--- Dataset records ---
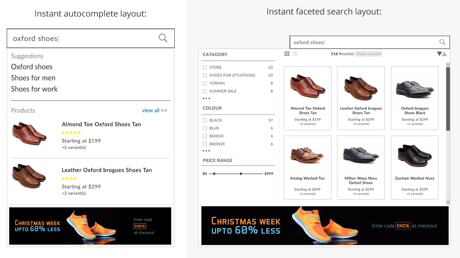Choose the 'Oxford shoes' suggestion
This screenshot has height=258, width=460.
click(32, 67)
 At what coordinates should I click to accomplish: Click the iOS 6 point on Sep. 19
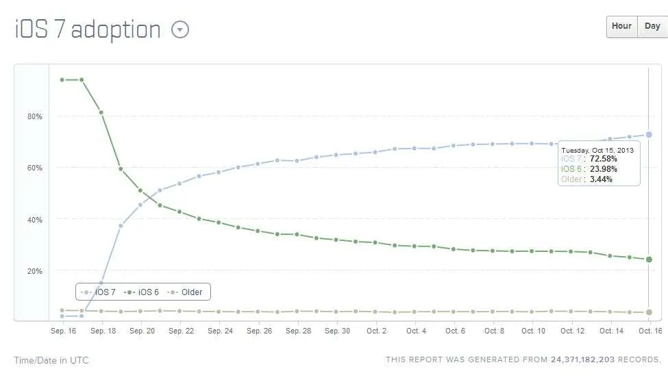[121, 169]

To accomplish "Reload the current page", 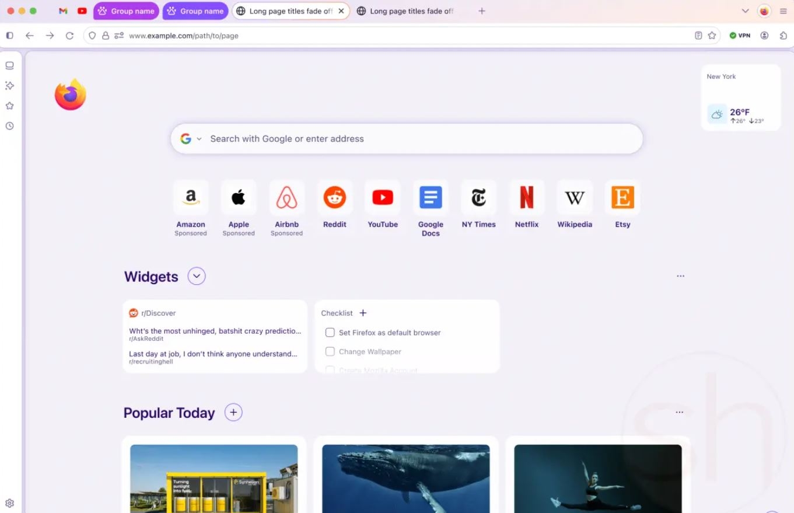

--- Activity ---
Take the lines from the one holding "At what coordinates" through the last line of the data above and copy them exactly, both ends included, omitting all pictures.

--- Result below ---
 At what coordinates should I click to accomplish: Click the iOS 6 point on Sep. 19
[121, 169]

To accomplish "Reload the current page", 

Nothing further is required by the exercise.